Claire, I suppose that the only good thing about V.a.354 being unbound and inaccessible for 44 years is that now there is better technology to document and preserve it in some manner that will enable this remarkable manuscript of medieval plays to get out of the vault more often. There’s an astonishing record of possession and interaction on these pages that requires direct, and not virtual, gaze to fully comprehend. As Kathleen Lynch made clear in her post last month, the opportunity for scholars to talk with the conservation team about the Macro Plays manuscript was provocative and tremendously useful–and that conversation testified to just how ideal the Folger is as a place for such collaboration.

Gail Gibson — November 16, 2015

Reply

Many thanks to Professor Gibson for showing us this! It does look like a schoolboy’s doodles; the interesting question is whether or not the schoolboy would have been involved in a production of the play. For: it is, as she says, very definitely a gallant, and one who went in for rutter-type, i.e. Garman landsknecht-style clothing. I’ve only seen the pancake this-landed-on-my-head-from-outer-space-so-that-it-has-to-be-tied-on hat in images of landsknecthten, though one or two of Holbein’s (oddly, Cornish) dandies have the same shape. On some very brief research I would put it in the 1530s. Matthias Schwartz ‘the naked banker’ is wearing a rather larger flying saucer tied on, and a similar pair of very short and very tight over-hose, in his portrait for 1529, though his doublet is somewhat different. The demon-heads appear mostly to be attacking the gallant (‘Out, a, a!’) which does not, as far as we can see, happen in the play: the little demons just come out of Mary and rush about a bit, though they do hang about until the three Powers repent, and an enterprising producer might have made more use of them. (What is the demon playing bumps-a-daisy doing?) Some of the demon heads could well be masks – they have such long snouts I wondered if they were set up to breathe fire? The ‘hat’ one, if that is what it is, would fit in with the maskers in the disguising: see John Marshall on ‘The Satirising of the Suffolks in Wisdom’ Medieval English Theatre 14 (1992) 37-66, for the lion helmet crest as worn by the followers of Maintenance. Those with time to pursue it could look for helmet crests with serpents and the like. Against: they are very much doodles, and it looks to me as if the book has been given to a schoolboy to play with. (I’ve seen other manuscripts where blank spaces have been used as a scribbling book by the – early-16th-century – kids.) If they were using it as a serious play script with design ideas, why treat it so casually? Though the doodler obviously engaged with the story. I can’t imagine anyone designing costumes in quite that way: all the evidence seems to show that such instructions were verbal, and the wardrobe master was responsible for the final effect. Must stop: a fascinating challenge: needs further investigation!

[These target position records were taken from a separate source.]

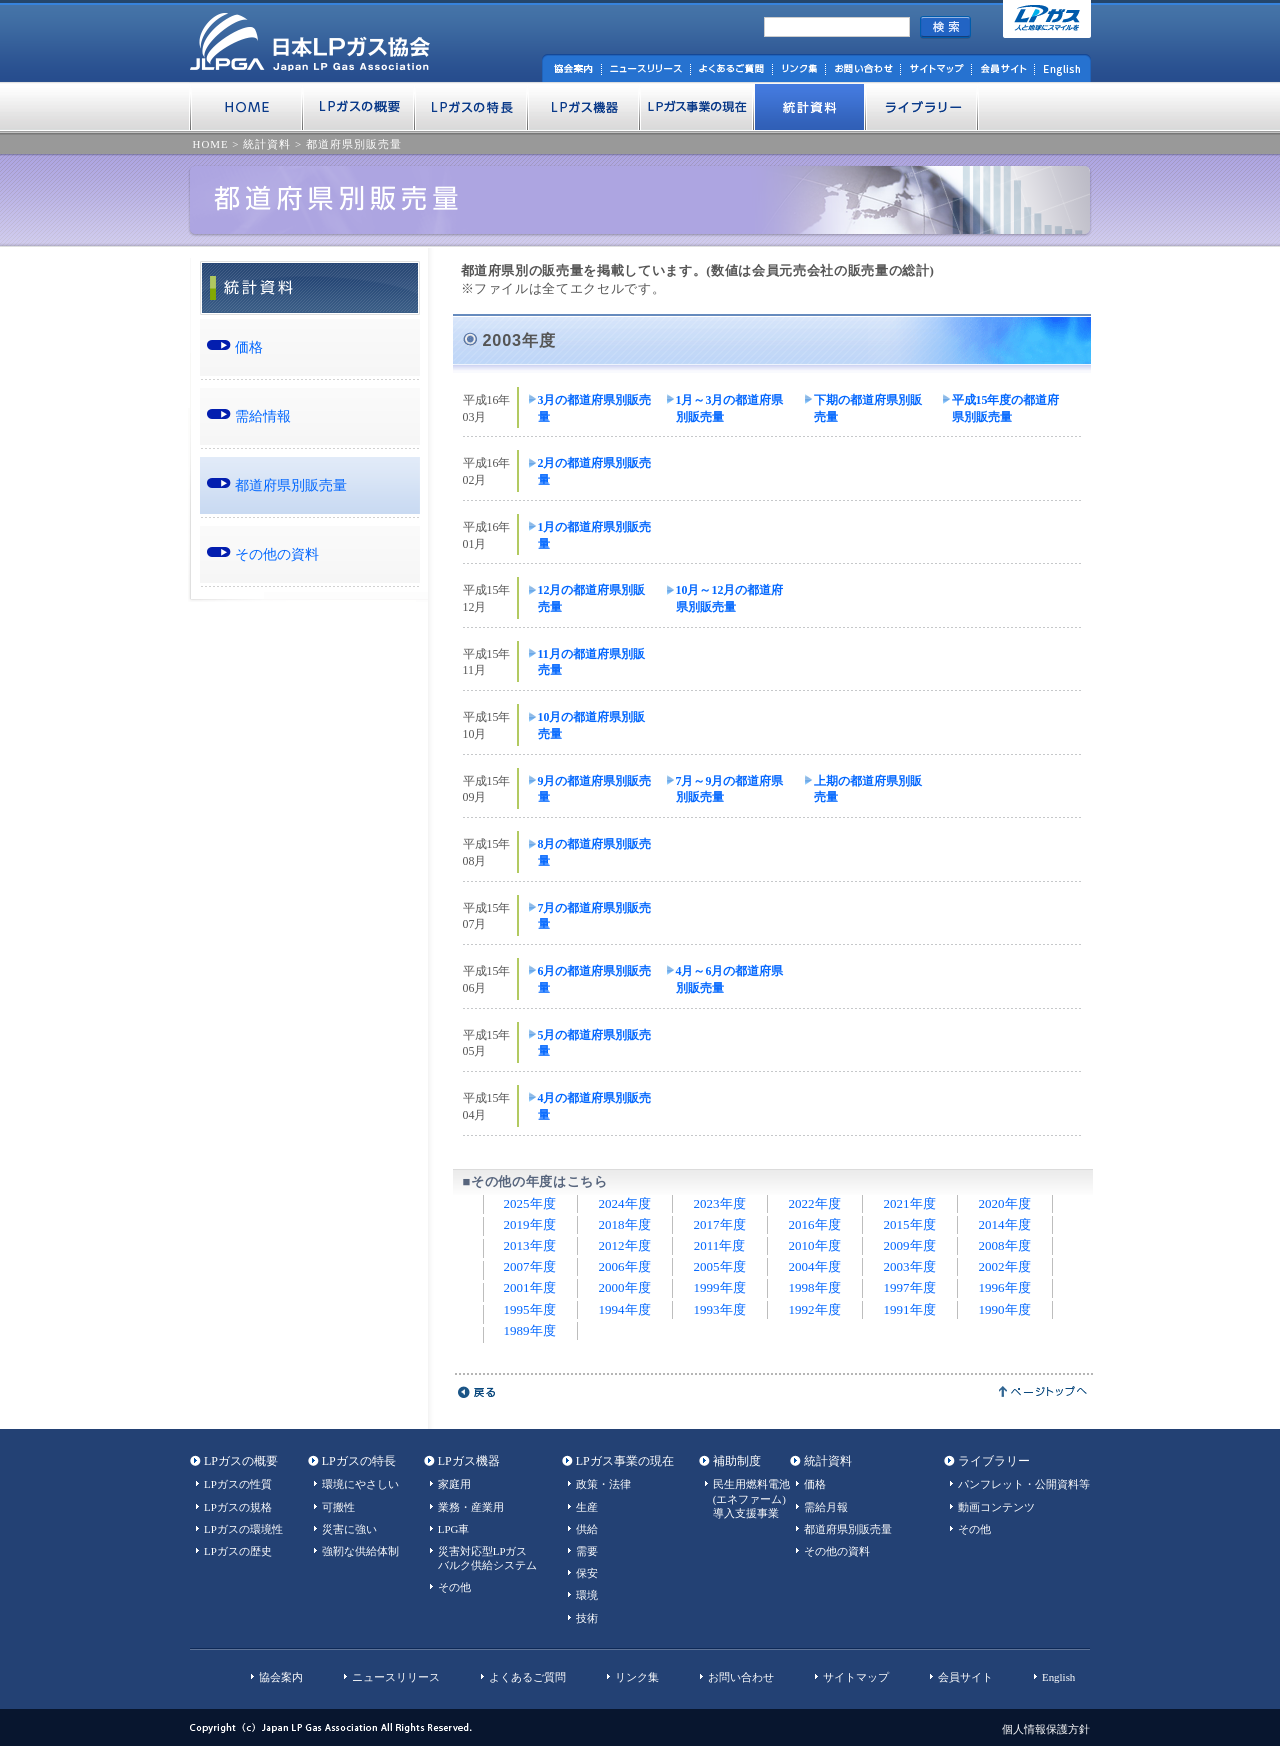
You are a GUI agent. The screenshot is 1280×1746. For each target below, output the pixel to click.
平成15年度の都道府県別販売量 (1006, 408)
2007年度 (530, 1266)
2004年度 (815, 1266)
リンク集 (637, 1677)
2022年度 (815, 1203)
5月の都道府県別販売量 (595, 1043)
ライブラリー (994, 1461)
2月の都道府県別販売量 (595, 471)
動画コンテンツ (996, 1507)
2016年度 (815, 1224)
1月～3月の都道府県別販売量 (730, 408)
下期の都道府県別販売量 (868, 408)
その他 (454, 1587)
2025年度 (530, 1203)
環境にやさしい (360, 1484)
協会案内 (281, 1677)
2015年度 (910, 1224)
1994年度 (625, 1309)
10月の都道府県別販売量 (592, 725)
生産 (587, 1507)
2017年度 (720, 1224)
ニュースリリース (396, 1677)
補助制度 (737, 1461)
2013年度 (530, 1245)
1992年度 (815, 1309)
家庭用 (454, 1484)
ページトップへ (1043, 1392)
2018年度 (625, 1224)
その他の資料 (277, 554)
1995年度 (530, 1309)
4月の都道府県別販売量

Professor Emeritus Meg Twycross — November 16, 2015

Reply

Professor Twycross, how helpful to have the world authority on medieval masks checking in on these speculations! I’m fascinated by your suggestion that the purpose of monstrous snouts might be to breathe fire. As for that pen smear, what Gallants do say is “Huff” or “Huf” or “Hof,” in a nod to a popular song with the refrain “Huff! a galawnt vylabele” printed several times in the early sixteenth-century by Wynkyn de Worde. (Cf. the Folger’s STC 24240 “Treatyse of a Galaunt”). “Hof, hof, hof!” is what the Gallant enters saying in the Digby Mary Magdalene play (line 491), for example. I wonder if the over-the-top uniforms of the landsknecht do have something to do with the hat the gallant in this sketch is wearing, though–especially given the words of Pride (at lines 1078-79) in Medwall’s Nature: “There goth a rutter men wyll say/a rutter huf a galand.”

Gail Gibson — November 17, 2015

Reply

I’ve always found it interesting what can be learned about the author when we look at doodles in the margins. In the center, what we were supposed to remember. At the periphery, windows into the subconscious. This can be found everywhere from Medieval scriptorium monks to Leonardo Da Vinci and Michelangelo. Keep up the good work, from Erik at theoryofirony.